=== Material to process ===

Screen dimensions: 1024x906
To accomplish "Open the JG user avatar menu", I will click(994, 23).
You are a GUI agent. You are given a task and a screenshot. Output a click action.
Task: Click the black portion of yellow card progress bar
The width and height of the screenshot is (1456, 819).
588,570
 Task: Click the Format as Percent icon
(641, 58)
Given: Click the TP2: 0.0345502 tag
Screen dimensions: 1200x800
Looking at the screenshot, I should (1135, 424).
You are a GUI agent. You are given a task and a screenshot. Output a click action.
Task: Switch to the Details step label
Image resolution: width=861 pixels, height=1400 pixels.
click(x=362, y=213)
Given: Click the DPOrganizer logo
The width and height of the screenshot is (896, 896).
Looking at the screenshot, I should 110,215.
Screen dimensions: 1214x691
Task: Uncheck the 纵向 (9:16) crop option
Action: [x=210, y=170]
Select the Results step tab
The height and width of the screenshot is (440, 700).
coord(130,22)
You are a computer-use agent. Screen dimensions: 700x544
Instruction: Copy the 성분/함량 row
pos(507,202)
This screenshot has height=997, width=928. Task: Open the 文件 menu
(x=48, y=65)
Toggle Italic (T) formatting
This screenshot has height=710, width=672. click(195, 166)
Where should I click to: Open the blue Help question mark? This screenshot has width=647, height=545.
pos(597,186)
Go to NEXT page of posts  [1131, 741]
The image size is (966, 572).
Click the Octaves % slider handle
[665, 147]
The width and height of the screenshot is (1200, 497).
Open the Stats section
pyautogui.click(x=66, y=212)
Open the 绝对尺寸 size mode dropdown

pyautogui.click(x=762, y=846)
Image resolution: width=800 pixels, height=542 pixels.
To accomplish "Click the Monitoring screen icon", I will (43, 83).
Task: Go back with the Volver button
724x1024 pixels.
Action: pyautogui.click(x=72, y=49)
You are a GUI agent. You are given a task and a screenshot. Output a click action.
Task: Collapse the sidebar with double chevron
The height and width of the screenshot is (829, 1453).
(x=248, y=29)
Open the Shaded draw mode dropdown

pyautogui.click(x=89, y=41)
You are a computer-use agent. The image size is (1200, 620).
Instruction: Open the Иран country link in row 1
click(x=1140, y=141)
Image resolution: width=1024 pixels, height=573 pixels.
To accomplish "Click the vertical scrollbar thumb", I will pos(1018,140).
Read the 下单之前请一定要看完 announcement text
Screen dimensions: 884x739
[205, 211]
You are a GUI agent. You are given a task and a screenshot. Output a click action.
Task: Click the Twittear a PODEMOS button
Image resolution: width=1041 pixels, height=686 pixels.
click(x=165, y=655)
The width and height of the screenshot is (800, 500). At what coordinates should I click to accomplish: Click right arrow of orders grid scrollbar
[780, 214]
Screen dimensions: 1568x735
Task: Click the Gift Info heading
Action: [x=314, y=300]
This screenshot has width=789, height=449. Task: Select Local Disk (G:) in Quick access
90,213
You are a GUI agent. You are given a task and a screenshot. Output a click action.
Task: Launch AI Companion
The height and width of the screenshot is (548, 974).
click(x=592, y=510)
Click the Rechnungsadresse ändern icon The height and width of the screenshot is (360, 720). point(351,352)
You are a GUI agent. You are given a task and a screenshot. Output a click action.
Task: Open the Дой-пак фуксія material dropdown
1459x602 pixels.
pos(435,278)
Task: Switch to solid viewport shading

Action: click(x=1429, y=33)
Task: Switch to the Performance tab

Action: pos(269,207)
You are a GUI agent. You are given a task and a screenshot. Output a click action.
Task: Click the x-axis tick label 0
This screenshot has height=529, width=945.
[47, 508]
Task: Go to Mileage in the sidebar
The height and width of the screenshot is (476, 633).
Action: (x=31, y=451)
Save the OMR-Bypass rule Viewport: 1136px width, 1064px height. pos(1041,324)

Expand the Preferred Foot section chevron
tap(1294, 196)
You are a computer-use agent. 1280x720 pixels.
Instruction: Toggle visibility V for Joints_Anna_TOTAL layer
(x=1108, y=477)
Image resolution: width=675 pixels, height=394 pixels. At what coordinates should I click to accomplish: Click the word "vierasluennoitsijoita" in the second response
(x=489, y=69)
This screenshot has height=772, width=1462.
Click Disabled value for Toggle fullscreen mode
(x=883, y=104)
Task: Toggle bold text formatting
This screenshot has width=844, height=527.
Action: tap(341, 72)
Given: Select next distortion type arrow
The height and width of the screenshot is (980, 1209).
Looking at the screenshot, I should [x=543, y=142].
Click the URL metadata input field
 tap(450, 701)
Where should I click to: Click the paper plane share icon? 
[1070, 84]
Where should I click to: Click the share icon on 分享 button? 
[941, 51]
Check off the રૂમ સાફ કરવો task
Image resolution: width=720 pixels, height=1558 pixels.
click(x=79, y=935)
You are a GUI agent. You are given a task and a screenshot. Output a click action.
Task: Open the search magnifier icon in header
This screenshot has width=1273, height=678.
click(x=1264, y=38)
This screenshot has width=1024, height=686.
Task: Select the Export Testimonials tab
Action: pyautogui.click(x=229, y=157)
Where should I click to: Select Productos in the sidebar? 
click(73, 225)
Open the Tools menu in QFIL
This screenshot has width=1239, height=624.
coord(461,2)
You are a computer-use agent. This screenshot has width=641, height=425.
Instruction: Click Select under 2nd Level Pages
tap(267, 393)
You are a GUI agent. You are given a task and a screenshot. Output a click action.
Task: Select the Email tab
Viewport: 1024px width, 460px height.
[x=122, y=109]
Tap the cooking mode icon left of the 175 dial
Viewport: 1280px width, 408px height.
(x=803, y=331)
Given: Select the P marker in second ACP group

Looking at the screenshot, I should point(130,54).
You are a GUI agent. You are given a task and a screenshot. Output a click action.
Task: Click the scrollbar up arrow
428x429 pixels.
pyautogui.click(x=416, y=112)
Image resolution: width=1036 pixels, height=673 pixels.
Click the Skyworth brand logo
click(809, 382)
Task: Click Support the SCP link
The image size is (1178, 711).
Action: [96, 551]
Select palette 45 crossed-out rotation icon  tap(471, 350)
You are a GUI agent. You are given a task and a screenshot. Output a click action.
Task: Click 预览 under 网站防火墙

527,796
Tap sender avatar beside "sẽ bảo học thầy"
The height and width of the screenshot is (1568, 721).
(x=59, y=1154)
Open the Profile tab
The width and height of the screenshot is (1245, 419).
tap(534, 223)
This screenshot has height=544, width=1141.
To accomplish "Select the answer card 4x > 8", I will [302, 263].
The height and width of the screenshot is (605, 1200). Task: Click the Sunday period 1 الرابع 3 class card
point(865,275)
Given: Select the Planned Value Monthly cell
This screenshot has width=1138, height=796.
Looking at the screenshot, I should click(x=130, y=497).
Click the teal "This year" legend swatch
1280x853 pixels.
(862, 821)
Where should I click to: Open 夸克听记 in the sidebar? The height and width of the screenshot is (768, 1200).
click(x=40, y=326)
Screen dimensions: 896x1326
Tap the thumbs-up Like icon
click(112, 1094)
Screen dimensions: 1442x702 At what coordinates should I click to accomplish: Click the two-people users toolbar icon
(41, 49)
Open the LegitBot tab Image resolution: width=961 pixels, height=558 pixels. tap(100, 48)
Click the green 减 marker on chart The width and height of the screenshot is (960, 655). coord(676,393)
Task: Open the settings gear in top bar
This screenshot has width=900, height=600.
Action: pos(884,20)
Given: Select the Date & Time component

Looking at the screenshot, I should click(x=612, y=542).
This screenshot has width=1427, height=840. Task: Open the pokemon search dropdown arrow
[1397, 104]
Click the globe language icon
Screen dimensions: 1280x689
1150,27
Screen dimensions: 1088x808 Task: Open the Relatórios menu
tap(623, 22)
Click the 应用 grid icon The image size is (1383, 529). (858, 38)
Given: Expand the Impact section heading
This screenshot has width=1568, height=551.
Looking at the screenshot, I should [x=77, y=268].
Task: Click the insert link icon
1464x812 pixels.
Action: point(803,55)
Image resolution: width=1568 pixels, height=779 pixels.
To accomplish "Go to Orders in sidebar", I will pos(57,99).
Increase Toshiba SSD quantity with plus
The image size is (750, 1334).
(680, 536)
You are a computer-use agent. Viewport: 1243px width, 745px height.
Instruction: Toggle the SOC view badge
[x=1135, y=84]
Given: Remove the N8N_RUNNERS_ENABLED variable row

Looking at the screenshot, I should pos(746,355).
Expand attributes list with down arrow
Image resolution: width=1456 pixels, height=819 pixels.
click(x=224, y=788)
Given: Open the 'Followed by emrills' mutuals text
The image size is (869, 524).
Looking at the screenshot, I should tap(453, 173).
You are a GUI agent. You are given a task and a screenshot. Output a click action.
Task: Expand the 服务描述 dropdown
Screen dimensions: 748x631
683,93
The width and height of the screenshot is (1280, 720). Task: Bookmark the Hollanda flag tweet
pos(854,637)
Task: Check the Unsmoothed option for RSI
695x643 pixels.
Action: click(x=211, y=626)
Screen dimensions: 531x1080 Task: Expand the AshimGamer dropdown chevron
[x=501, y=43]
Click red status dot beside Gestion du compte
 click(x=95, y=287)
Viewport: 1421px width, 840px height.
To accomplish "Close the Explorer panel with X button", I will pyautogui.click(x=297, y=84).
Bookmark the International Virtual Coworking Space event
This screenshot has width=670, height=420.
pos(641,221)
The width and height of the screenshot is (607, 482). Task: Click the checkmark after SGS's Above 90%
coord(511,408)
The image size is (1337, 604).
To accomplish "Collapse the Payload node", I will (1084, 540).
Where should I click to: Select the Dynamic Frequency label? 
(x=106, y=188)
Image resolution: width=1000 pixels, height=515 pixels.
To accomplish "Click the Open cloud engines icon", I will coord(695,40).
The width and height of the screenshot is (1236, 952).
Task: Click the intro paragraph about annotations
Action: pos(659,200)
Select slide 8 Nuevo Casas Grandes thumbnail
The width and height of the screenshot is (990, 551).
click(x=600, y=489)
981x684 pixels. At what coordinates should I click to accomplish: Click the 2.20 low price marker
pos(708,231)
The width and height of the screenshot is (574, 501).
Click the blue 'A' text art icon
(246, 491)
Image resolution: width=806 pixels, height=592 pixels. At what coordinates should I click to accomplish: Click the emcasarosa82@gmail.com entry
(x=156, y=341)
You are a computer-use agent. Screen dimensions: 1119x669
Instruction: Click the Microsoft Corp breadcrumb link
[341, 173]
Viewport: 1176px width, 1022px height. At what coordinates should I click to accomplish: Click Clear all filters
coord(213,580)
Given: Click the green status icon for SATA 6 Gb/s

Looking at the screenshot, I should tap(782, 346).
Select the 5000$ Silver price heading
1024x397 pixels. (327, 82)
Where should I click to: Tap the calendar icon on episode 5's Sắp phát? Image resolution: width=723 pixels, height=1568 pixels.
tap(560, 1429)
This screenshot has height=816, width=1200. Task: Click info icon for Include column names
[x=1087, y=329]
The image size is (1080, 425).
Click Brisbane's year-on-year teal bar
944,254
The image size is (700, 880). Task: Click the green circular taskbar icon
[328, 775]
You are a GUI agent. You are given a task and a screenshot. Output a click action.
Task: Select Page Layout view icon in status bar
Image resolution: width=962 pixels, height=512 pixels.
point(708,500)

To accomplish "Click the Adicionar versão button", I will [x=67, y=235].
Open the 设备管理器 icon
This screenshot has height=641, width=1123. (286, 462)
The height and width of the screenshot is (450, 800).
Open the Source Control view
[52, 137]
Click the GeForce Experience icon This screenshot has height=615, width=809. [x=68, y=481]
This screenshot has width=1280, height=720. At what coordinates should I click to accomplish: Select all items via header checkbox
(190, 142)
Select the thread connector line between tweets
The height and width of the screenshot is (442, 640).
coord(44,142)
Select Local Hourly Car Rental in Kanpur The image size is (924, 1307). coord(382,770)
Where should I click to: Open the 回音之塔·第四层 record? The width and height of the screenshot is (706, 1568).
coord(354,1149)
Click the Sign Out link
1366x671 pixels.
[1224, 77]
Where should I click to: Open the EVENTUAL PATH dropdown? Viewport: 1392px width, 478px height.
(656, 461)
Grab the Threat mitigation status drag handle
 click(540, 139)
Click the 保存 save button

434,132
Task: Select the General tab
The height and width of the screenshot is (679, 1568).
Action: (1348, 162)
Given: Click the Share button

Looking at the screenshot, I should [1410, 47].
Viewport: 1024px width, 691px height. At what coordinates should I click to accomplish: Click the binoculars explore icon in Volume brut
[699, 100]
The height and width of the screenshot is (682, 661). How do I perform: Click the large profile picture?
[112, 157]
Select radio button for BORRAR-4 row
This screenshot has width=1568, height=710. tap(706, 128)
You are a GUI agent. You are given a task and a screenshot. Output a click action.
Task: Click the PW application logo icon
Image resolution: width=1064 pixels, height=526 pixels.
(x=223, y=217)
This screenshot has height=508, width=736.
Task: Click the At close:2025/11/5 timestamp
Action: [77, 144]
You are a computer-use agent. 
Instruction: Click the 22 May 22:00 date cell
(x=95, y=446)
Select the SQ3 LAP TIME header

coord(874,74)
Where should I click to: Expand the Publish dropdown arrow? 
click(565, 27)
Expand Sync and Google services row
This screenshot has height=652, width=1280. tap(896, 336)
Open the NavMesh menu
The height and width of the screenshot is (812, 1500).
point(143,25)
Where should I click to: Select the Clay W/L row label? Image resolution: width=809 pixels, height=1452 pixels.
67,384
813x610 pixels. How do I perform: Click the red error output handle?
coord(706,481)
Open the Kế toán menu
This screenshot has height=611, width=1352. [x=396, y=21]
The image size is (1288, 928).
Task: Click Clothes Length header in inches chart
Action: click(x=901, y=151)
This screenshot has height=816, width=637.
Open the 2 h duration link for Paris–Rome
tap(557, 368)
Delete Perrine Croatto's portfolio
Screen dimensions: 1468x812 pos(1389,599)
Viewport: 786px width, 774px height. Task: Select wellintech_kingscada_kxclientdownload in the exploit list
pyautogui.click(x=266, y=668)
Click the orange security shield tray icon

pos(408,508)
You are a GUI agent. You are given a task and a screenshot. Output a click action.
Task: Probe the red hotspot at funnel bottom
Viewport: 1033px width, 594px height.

===

What you are asked to do
Every line that holds the string "computer" must be copied from the records above.

Task result
You are a computer-use agent. Screen dimensions: 700x544
You are a computer-use agent. The image size is (1200, 620).
You are a computer-use agent. 1280x720 pixels.
You are a computer-use agent. This screenshot has width=641, height=425.
You are a computer-use agent. Viewport: 1243px width, 745px height.
You are a computer-use agent. Screen dimensions: 1119x669
You are a computer-use agent. 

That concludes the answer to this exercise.